The campaign to remove Confederate statues and other symbols of white supremacy in the United States is resonating in Latin America, where protesters have destroyed monuments to European colonizers who brutalized Indigenous populations.
The latest target was a statue of Sebastián de Belalcázar, a Spanish conquistador. He founded the Colombian cities of Popayán and Cali in 1537, while leading a military campaign that killed and enslaved of thousands of Misak Indigenous people.
After authorities foiled two previous attempts to remove the statue, located on the outskirts of Popayán, Misak leaders sent decoy protesters into the center of the city on Sept. 16, drawing police attention. Meanwhile, a smaller group of Misak approached the monument, used ropes to pull down it down, then pounded it with rocks, separating the head from the torso.
"The time has come to get rid of these statues all across the Americas," said Jesus Maria Aranda, a Misak leader who noted that the de Belalcázar statue was built atop a sacred Misak religious site. "The conquistadors did so much damage to Indigenous peoples."
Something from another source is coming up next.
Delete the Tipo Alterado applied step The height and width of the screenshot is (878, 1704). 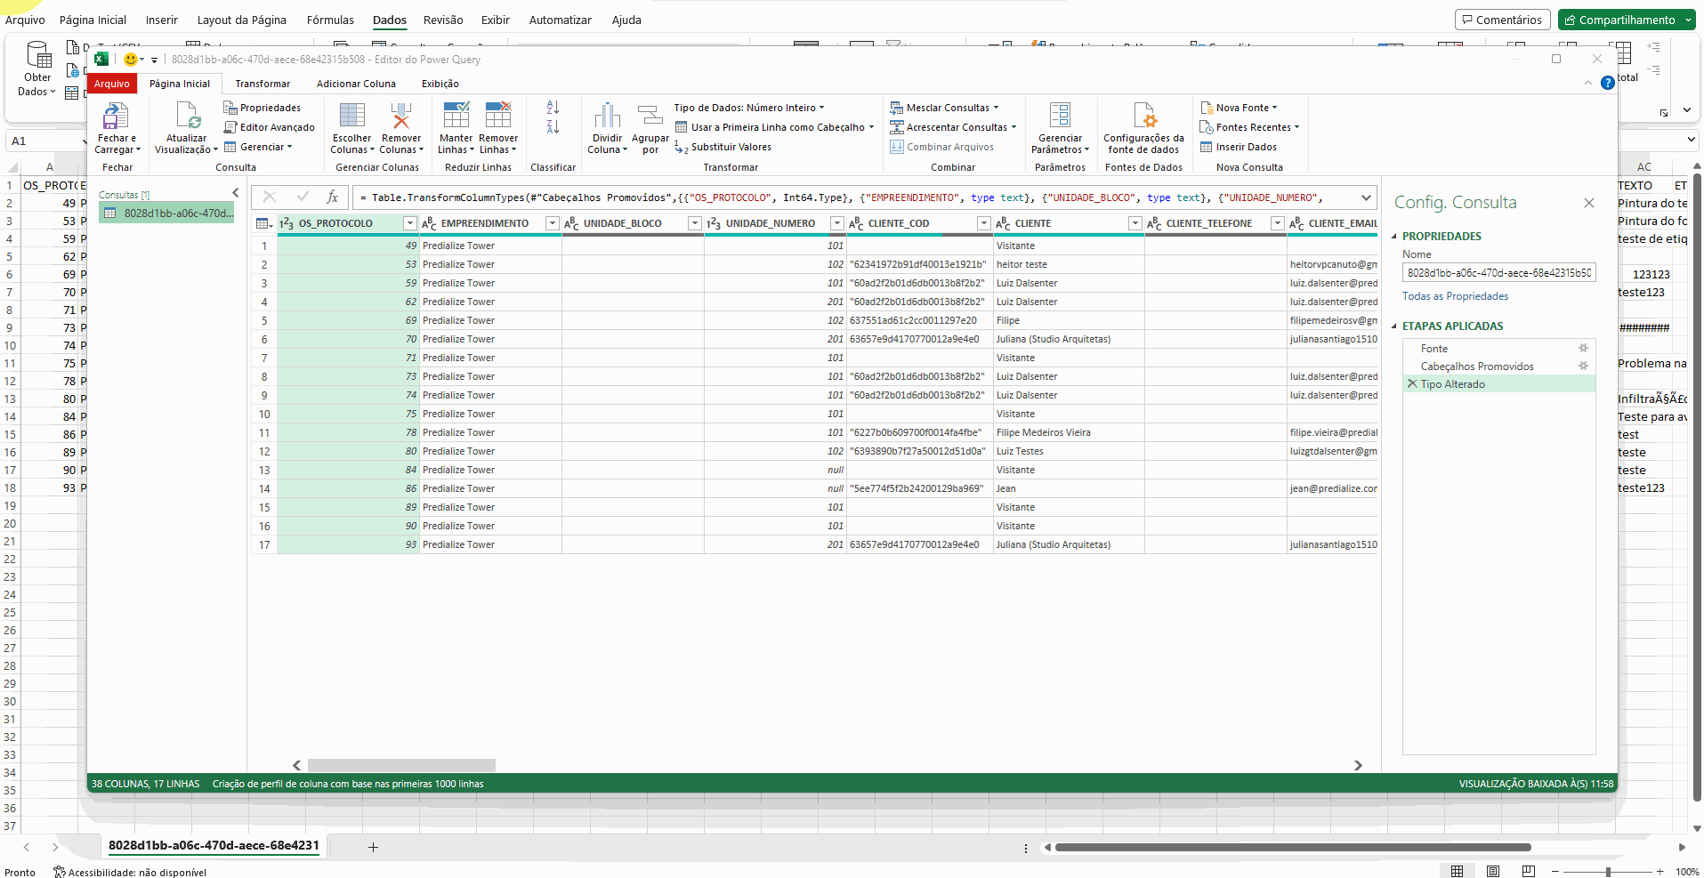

Tearing down statues in times of political upheaval in Latin America is not new.
In Nicaragua, monuments to the 20th century Somoza dictatorship, which lasted more than four decades, were destroyed after Sandinista rebels seized power in 1979. In Venezuela last year, protesters destroyed a bust of the late President Hugo Chávez, who launched a socialist revolution that provoked the country's worst-ever economic crisis.
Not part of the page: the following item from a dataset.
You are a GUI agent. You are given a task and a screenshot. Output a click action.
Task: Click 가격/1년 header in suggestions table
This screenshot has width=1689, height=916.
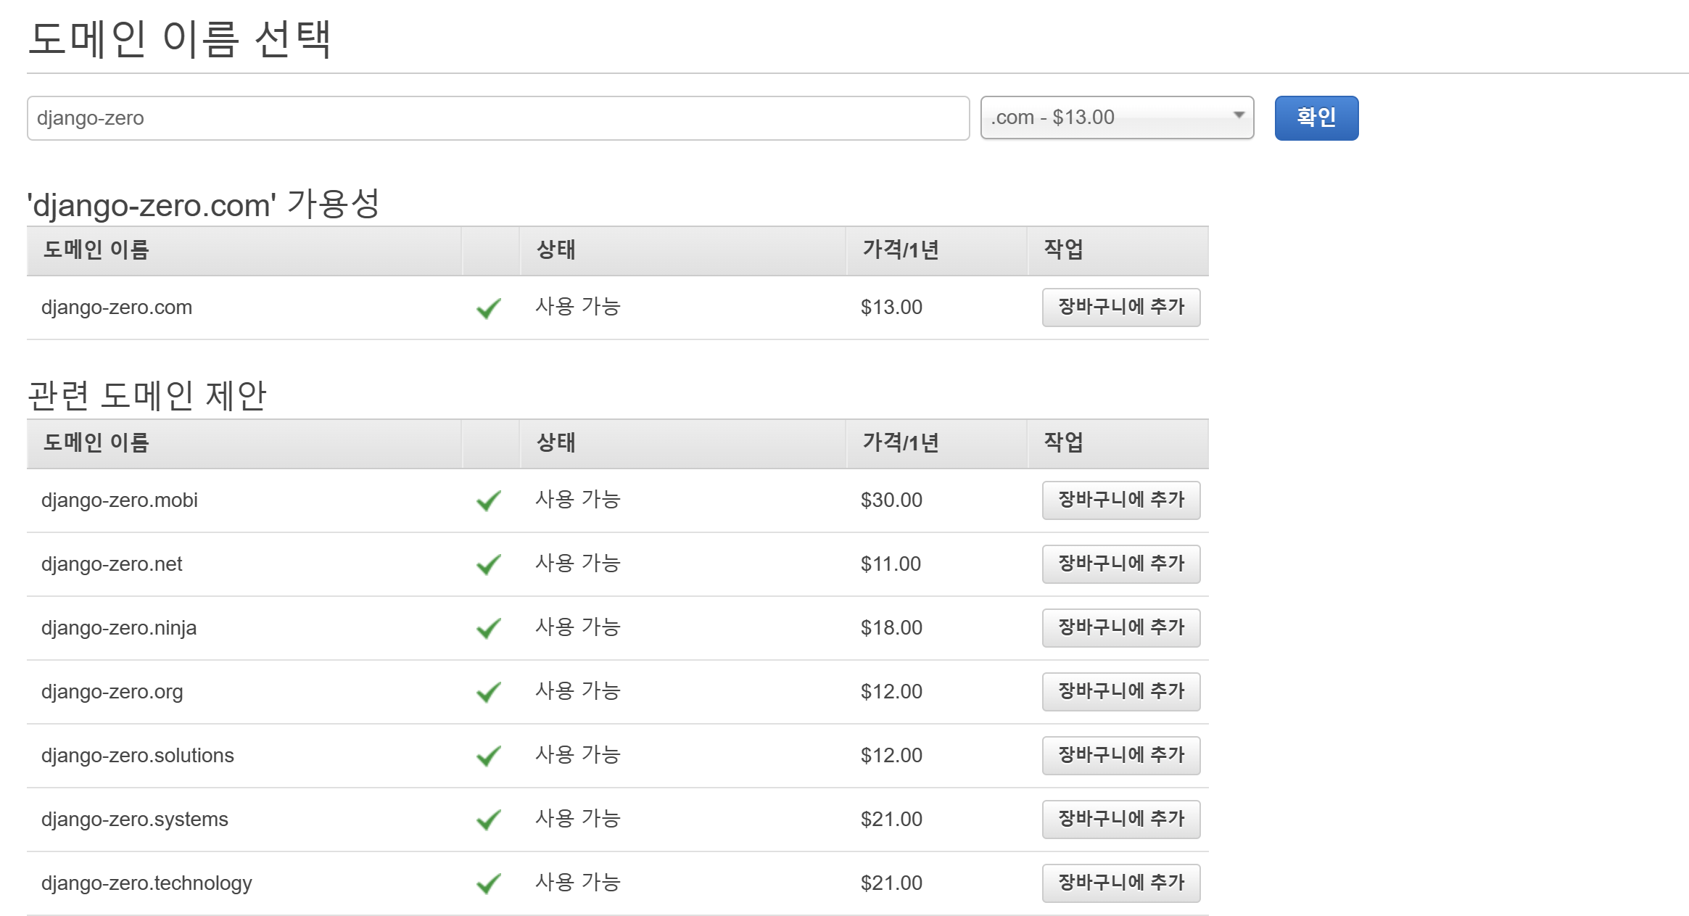point(900,443)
But more often, protesters focus on representations of Christopher Columbus and other European explorers who first landed in the Americas at the end of the 15th century. During anti-government marches last year in Chile, Mapuche protesters toppled an effigy of the Spanish conquistador Pedro de Valdivia, who established the Chilean capital city of Santiago but is now widely reviled for waging war on the Mapuche.
All told, about 60 statues in Chile were damaged or destroyed during the protests, according to the National Monuments Council. Such acts are considered criminal vandalism, but they haven't stopped. Last month, protesters in the Chilean town of Lumaco attacked a bust of Cornelio Saavedra, an army officer who led raids against the Mapuche in the 1800s. The protesters pulled it down and tossed it into a river.
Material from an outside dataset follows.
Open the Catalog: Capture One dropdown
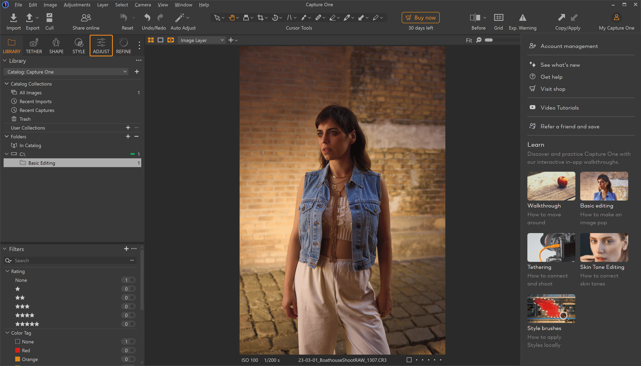This screenshot has height=366, width=641. click(66, 72)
"Every time these groups are faced with these kind of public monuments, they obviously are forced to relive their condition as victims of colonialism and violence," says Arlene Tickner, an American who teaches international relations at Rosario University in Bogotá, Colombia.
In Mexico City, city council member Teresa Ramos wants all traces of the conquistadors erased. She is demanding the removal of statues of Columbus and Hernán Cortés, who conquered the Aztec Empire in the 1500s, and wants streets honoring their memory to be renamed.
In this same spirit, President Andrés Manuel López Obrador sent a letter last year to the Vatican and the Spanish government demanding a formal apology for human rights abuses committed during the conquest.
"There were massacres ... The so-called conquest was done with the sword and the cross. They built churches on top of [Indigenous] temples," López Obrador said in a speech last year at the ruins of an ancient Indigenous city in the state of Tabasco. "The time has come to reconcile, but first, they should ask forgiveness."
Spain flatly refused. Pope Francis, during a 2016 trip to Mexico, had already asked Indigenous people for forgiveness for the way they had been treated. However, his words apparently failed to mollify López Obrador, who was elected president two years later.
Tickner notes that protesters across Latin America have been further inspired by their U.S. counterparts who, since the killing in May of George Floyd, have expanded their drive to remove monuments to Confederates and slaveholders.
"In viewing the whole discussion in the United States toward historical monuments that vindicate colonizers and racists, this slowly but surely seems to be affecting the debate in different parts of Latin America," Tickner says.
In Colombia, the de Belalcázar statue had long been a point of contention.
It was erected in 1939 in Popayán, the capital of the western Colombian state of Cauca, which has a large Indigenous population. Besides bitterness over centuries-old abuses, the Misak and other Indigenous groups argue that agribusiness has occupied their traditional territory. In attempting to reclaim these lands, they have frequently clashed with government troops.
The toppling of the statue "may seem like a minor episode, but it shows how dramatic the situation in Cauca has become," says Bogotá political analyst Ariel Ávila. "The pressure keeps building and building and building."
But there's already been a backlash, with Carmen Vásquez, Colombia's culture minister, blaming the Misak for "violent acts" against the nation's cultural patrimony.
Rodolfo Segovia, president of the Colombian History Academy, describes the de Belalcázar statue as a relic of a previous era and says it "must be interpreted in that way." Instead of tearing it down, he says, a better solution would have been to place a monument to the Misak next to the conquistador.
While inspecting the ruins of the statue, Popayán Mayor Juan Carlos López pointed out that its destruction won't change the region's tragic past.
"We are going to restore this statue and put it back on its pedestal," he vowed. "It's part of our history — a history we cannot erase."